GOAL OF THE EXERCISE - Extract the material below verbatim, starting at its first line and ending at the line that contains "point(611,400)".

EXCERPTED DATA -
»»
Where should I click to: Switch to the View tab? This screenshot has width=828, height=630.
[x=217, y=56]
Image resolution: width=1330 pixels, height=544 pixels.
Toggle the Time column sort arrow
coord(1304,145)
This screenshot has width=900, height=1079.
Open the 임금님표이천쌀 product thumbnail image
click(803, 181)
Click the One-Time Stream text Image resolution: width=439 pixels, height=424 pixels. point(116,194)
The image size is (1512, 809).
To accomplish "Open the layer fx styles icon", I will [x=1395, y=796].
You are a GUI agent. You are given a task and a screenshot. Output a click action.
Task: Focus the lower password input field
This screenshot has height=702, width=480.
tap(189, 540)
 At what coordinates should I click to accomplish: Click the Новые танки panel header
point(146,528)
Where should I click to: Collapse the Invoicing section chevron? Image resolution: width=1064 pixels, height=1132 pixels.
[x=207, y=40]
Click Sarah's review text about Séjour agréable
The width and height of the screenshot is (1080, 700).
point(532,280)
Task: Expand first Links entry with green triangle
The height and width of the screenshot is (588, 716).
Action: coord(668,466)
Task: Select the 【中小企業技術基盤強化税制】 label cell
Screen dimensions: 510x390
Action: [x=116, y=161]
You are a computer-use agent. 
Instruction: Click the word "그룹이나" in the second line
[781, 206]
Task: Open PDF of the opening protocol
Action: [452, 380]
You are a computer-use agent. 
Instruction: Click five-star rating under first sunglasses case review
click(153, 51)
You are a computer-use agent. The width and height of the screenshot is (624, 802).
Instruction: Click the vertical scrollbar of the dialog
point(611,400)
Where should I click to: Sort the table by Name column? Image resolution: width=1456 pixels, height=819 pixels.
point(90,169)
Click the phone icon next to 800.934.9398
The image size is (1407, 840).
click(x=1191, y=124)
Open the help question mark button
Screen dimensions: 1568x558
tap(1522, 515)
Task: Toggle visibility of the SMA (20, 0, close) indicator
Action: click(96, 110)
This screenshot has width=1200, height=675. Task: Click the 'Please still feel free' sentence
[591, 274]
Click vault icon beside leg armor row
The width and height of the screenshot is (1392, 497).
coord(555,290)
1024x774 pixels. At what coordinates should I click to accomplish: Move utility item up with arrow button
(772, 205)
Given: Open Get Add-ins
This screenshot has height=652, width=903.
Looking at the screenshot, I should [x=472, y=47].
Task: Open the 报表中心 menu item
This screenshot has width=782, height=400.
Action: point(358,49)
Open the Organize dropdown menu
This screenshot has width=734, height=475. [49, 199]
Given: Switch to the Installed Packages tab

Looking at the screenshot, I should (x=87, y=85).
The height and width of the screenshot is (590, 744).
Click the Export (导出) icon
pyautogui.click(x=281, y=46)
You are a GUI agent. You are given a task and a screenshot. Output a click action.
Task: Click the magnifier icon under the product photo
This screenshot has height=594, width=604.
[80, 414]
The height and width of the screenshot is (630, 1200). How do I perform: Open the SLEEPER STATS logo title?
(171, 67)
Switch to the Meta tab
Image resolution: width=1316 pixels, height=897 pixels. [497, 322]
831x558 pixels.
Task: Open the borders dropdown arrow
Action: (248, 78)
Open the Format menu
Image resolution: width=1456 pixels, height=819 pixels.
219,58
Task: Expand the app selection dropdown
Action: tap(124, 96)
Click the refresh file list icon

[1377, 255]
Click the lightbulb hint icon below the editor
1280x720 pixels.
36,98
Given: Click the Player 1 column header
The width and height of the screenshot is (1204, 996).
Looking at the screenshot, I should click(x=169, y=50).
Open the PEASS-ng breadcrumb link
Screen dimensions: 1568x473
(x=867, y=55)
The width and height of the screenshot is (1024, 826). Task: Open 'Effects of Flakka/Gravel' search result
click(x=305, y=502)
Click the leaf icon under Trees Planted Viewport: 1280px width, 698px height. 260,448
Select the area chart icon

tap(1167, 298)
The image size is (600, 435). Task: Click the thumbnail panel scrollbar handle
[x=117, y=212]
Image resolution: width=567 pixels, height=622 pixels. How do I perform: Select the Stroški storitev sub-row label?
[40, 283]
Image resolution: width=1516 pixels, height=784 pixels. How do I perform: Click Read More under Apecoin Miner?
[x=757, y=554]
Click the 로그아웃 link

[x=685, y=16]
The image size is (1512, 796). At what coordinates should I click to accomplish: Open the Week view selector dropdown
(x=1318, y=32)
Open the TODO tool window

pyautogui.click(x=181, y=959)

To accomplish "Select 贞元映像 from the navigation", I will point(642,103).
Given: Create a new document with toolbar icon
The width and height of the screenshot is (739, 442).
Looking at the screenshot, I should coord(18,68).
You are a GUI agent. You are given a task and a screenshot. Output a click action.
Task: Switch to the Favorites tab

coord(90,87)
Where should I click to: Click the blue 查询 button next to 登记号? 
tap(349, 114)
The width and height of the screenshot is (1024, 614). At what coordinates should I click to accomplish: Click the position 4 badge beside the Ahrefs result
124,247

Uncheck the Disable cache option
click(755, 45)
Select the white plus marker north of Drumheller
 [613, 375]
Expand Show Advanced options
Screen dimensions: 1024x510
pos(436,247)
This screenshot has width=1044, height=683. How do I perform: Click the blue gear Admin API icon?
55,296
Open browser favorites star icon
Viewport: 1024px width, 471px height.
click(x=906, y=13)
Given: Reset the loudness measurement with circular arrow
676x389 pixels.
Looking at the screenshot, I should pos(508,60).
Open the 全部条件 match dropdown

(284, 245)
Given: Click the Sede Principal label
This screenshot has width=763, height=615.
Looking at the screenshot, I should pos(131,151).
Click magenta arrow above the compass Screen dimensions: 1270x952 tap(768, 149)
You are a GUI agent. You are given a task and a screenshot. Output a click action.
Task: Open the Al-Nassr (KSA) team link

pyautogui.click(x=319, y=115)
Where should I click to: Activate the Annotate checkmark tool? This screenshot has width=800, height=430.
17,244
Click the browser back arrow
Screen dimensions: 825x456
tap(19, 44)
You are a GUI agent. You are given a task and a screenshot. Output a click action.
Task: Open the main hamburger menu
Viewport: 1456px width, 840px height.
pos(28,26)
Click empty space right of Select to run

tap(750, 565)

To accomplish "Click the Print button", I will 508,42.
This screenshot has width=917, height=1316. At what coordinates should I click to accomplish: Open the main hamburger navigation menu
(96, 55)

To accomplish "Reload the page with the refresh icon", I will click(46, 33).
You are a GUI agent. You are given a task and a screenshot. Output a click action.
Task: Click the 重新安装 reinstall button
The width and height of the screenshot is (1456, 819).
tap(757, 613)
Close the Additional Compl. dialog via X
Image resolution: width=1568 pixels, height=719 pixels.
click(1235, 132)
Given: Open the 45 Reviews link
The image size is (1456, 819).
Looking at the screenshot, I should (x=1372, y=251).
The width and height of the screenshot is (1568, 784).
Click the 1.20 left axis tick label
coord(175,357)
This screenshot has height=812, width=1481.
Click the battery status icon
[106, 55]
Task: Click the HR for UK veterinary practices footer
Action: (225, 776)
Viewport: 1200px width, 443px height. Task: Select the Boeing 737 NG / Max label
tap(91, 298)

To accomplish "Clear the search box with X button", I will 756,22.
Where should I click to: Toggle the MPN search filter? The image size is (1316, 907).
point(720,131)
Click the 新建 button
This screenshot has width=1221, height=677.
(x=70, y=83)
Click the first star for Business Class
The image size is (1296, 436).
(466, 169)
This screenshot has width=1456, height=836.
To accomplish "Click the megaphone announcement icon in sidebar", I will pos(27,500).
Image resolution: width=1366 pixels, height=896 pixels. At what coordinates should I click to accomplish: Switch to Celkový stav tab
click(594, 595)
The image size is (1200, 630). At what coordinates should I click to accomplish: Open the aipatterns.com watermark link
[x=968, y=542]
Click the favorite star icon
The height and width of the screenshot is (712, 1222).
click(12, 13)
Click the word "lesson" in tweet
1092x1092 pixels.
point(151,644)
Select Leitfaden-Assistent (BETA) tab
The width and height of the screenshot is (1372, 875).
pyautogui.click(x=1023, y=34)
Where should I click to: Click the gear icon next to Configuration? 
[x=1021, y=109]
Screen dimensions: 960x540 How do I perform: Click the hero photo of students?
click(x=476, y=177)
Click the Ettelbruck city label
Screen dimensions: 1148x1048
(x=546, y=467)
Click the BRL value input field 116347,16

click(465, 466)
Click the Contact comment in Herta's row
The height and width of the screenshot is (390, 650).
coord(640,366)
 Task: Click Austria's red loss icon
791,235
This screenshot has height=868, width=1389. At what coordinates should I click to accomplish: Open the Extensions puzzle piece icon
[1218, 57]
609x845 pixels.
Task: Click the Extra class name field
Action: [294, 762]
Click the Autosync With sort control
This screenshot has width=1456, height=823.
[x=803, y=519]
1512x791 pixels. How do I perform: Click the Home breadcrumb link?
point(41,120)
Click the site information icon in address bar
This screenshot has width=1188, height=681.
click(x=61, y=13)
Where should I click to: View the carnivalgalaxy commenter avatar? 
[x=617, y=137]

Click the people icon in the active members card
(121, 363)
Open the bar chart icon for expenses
««
RESULT OF THE EXERCISE -
Where should I click to: Switch to the View tab? This screenshot has width=828, height=630.
[x=217, y=56]
Image resolution: width=1330 pixels, height=544 pixels.
Toggle the Time column sort arrow
coord(1304,145)
This screenshot has width=900, height=1079.
Open the 임금님표이천쌀 product thumbnail image
click(803, 181)
Click the One-Time Stream text Image resolution: width=439 pixels, height=424 pixels. point(116,194)
The image size is (1512, 809).
To accomplish "Open the layer fx styles icon", I will [x=1395, y=796].
You are a GUI agent. You are given a task and a screenshot. Output a click action.
Task: Focus the lower password input field
This screenshot has height=702, width=480.
tap(189, 540)
 At what coordinates should I click to accomplish: Click the Новые танки panel header
point(146,528)
Where should I click to: Collapse the Invoicing section chevron? Image resolution: width=1064 pixels, height=1132 pixels.
[x=207, y=40]
Click Sarah's review text about Séjour agréable
The width and height of the screenshot is (1080, 700).
point(532,280)
Task: Expand first Links entry with green triangle
The height and width of the screenshot is (588, 716).
Action: coord(668,466)
Task: Select the 【中小企業技術基盤強化税制】 label cell
Screen dimensions: 510x390
Action: [x=116, y=161]
You are a computer-use agent. 
Instruction: Click the word "그룹이나" in the second line
[781, 206]
Task: Open PDF of the opening protocol
Action: [452, 380]
You are a computer-use agent. 
Instruction: Click five-star rating under first sunglasses case review
click(153, 51)
You are a computer-use agent. The width and height of the screenshot is (624, 802).
Instruction: Click the vertical scrollbar of the dialog
point(611,400)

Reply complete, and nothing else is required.